For reference, the Ultra Lotto draw has 6 numbers from a pool of 1-58 (hence “6/58”) drawn three times a week. Using the power of Math (TM), that gives us roughly 40 million possible combinations. By comparison, the Avengers only had a 1 in 14 million chance of surviving the events of Infinity War, so that’s way worse odds and you don’t even have a time stone! The price of an individual ticket is 24 PHP, and 24 * ~40 million is ~960 million, so once the jackpot exceeded 1 billion PHP, the EV of a single lotto ticket was already a net positive. If only I had the 960 million and change to bet on every single combination!

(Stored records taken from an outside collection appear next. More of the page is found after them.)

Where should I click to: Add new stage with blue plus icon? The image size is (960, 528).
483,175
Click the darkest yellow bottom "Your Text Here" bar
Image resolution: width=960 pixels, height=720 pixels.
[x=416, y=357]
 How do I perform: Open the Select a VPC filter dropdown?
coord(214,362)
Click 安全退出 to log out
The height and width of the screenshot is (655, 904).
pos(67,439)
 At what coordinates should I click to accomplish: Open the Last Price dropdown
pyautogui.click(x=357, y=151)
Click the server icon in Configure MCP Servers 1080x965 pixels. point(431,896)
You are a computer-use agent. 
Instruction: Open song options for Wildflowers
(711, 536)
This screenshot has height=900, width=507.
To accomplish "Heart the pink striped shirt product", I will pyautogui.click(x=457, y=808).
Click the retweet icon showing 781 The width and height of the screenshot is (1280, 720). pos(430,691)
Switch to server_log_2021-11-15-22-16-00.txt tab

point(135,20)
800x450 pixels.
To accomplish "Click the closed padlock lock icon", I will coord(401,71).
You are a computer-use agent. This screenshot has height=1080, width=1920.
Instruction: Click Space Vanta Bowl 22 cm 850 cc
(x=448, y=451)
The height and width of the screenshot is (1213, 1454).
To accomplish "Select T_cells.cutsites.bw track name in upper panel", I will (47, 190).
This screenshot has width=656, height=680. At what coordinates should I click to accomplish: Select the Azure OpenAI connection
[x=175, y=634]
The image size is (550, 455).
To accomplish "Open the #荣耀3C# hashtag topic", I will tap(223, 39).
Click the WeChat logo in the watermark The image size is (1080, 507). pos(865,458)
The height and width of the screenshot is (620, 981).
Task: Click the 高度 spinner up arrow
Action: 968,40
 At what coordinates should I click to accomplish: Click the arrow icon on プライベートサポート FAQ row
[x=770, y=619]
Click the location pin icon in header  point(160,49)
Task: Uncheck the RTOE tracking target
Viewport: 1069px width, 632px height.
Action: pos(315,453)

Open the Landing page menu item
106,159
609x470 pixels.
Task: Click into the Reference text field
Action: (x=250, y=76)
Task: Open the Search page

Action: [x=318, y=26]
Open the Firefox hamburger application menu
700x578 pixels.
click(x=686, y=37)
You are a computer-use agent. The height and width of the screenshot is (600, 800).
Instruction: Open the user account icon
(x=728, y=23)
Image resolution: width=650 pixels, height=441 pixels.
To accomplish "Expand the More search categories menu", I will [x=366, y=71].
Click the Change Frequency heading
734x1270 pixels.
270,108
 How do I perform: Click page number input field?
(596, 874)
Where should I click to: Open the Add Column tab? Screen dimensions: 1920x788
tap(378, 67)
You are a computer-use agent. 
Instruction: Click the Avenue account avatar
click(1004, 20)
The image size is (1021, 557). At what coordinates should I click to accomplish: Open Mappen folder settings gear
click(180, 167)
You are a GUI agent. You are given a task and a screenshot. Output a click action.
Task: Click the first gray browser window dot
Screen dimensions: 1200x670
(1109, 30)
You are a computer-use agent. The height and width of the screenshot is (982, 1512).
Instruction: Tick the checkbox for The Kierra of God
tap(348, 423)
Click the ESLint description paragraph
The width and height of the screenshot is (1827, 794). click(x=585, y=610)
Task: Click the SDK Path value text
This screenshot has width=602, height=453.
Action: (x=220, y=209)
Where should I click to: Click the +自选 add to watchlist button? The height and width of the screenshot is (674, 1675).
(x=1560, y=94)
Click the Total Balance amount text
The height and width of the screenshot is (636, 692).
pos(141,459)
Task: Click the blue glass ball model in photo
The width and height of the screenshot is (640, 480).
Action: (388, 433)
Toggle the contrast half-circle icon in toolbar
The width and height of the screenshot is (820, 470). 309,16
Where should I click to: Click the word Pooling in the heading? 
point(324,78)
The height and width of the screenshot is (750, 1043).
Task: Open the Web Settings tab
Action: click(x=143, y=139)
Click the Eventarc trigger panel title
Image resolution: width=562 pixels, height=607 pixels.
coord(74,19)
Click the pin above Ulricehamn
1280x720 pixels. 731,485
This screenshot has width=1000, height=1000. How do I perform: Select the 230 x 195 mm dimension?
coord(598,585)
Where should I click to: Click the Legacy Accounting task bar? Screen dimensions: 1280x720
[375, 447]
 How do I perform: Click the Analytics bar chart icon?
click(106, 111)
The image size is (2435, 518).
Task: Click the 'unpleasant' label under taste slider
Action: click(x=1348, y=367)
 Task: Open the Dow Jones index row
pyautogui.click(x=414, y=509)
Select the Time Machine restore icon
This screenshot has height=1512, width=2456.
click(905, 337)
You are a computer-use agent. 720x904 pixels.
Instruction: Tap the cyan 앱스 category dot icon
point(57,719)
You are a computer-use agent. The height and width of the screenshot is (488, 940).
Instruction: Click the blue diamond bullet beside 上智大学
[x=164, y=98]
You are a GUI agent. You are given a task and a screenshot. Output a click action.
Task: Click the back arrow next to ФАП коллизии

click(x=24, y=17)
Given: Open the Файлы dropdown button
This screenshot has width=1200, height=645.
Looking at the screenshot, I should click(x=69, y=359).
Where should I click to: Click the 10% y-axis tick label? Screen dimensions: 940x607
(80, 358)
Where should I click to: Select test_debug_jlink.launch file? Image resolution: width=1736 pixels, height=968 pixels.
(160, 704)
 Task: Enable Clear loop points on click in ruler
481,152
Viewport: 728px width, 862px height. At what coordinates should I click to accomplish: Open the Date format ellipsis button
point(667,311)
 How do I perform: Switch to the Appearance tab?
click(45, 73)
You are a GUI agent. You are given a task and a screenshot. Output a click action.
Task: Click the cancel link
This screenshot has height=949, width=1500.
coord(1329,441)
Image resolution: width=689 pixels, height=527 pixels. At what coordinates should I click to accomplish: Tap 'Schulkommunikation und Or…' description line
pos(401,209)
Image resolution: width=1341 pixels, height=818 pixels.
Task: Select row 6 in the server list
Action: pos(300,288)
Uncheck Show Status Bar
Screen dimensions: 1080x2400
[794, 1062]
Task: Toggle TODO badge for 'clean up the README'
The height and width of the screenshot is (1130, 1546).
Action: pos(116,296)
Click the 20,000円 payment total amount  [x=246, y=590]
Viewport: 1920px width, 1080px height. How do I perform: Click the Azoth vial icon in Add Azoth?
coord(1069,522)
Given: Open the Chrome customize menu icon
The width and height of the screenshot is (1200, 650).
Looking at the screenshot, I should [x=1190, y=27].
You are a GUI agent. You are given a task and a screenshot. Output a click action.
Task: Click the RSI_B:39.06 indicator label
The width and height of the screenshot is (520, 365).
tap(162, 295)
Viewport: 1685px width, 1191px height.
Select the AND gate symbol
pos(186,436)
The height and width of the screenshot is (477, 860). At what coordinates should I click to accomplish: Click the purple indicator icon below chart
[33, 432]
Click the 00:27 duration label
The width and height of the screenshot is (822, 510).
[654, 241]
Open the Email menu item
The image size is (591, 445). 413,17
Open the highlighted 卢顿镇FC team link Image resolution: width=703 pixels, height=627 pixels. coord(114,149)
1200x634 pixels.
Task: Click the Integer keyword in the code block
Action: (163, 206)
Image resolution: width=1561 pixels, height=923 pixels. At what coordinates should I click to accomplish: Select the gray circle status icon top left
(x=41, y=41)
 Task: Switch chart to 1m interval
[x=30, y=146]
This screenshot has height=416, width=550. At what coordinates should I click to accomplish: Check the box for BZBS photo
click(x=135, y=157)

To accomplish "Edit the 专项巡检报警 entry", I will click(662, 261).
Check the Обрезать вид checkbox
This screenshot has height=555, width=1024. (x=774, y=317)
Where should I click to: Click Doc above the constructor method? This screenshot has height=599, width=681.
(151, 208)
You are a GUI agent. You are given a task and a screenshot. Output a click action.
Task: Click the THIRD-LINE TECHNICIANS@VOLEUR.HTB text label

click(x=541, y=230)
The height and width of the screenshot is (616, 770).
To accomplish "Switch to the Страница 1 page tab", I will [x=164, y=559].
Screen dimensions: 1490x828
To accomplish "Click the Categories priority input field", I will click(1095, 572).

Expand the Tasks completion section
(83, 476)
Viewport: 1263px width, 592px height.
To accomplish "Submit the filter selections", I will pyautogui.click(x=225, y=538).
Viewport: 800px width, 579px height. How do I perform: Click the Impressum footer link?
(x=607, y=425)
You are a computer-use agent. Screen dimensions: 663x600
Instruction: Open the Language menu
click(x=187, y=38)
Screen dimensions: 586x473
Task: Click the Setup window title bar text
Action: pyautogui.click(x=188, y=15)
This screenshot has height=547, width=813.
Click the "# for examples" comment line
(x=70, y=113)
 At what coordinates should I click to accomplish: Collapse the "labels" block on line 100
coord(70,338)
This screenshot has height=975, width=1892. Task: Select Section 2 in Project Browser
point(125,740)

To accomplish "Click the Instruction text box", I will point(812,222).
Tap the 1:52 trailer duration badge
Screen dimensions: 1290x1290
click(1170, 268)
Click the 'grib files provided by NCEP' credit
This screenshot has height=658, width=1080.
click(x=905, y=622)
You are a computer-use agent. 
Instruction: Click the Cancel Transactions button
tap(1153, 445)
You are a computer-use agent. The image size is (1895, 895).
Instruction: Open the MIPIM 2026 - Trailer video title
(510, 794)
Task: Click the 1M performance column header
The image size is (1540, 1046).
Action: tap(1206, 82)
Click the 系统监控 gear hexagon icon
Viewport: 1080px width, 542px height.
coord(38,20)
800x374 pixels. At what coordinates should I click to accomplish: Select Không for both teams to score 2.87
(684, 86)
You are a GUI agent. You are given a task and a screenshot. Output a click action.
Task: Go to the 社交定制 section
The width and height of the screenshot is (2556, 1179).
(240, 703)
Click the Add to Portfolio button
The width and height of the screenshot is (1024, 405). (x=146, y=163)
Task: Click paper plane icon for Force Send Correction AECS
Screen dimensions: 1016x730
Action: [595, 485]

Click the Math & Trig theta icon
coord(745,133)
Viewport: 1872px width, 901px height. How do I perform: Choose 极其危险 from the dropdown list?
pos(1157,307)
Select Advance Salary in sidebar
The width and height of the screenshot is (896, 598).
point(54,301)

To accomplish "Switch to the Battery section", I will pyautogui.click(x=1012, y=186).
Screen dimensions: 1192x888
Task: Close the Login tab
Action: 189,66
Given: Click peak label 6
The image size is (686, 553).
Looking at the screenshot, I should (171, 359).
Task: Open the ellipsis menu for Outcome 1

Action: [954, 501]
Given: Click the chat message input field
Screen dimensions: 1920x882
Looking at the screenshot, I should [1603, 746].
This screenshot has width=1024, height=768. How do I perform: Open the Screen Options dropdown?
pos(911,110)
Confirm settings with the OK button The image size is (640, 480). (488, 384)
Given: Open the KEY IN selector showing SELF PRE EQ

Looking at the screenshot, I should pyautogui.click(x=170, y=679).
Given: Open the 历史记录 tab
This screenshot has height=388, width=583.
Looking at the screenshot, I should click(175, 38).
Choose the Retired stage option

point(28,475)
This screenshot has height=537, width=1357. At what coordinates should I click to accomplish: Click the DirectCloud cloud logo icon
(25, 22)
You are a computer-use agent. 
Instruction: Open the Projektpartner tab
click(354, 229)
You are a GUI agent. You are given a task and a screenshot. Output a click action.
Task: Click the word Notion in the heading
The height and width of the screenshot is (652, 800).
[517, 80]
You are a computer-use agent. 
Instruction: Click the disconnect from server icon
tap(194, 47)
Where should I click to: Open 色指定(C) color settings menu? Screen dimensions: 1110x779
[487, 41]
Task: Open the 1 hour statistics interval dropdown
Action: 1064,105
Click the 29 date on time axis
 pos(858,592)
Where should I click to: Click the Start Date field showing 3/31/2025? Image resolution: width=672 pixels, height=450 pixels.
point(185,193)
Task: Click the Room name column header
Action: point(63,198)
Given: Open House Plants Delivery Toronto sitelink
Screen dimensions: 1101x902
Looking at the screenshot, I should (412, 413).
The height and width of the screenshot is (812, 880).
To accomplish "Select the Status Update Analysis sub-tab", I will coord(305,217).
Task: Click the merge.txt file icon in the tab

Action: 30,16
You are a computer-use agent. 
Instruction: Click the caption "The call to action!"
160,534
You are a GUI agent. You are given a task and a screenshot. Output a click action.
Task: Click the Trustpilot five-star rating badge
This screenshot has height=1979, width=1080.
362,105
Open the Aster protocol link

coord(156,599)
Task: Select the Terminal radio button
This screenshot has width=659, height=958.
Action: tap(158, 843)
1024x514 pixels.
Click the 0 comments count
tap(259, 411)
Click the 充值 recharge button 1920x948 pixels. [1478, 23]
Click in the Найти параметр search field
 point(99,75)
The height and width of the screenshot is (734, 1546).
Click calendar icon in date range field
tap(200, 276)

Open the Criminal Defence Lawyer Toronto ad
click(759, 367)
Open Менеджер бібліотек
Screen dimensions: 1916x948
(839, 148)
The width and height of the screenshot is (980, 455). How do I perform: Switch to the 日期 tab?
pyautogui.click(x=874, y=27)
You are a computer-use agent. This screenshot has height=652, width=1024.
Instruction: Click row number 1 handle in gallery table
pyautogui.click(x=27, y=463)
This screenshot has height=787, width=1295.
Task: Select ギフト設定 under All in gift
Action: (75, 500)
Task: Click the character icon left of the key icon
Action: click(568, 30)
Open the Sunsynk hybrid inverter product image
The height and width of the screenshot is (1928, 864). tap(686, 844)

I had actually started betting on the lotto sporadically since last year, mostly for fun. The first time you make a bet it’s kind of exciting. Suddenly you went from zero chance of being instantly rich to a nonzero chance! A ridiculously small, highly unlikely chance, but still a chance!

via GIPHY

Once you’ve bet a few times though, the novelty kind of fades away after a while and you kinda feel silly, like you’re paying a tax for not understanding the probabilities right. (To be fair, I totally did understand the probabilities, I just chose to hope! How can it be wrong to choose hope!)

My last bet was the Friday before the jackpot was actually won, and the jackpot was already past 1 billion at that time. To be honest, it caused me a little bit of anxiety. Obviously winning all that money would be good, but in the Philippines suddenly becoming rich had it’s own share of risks, including security risks from less-than-honorable people finding out and targeting you for crimes. There was even a Reddit thread about it. (Yes, reading that thread didn’t help with the anxiety.) Luckily (what?) I didn’t end up winning.

The jackpot was eventually won last Sunday, Oct 14, split by two winners, bring the the dreams of a nation to an end. Almost immediately I read some conspiracy theories about how the whole thing was a setup and that the powers-that-be had purposely allowed the jackpot to get so high so more people would bet and then at the last minute they faked one of the winners so they could get the money and use it for the upcoming elections. Or something to that effect.

I must say however, that I don’t actually recommend regularly betting on the lotto. It’s popular in this country, even when the jackpot isn’t that high, I’m sure my dad has been regularly betting for decades now. Life is tough in this country and for many people the ridiculously low odds are about the same odds they face in daily life anyway so why not? But if you’re going to play the lotto, don’t delude yourself into thinking that you’re actually going to win.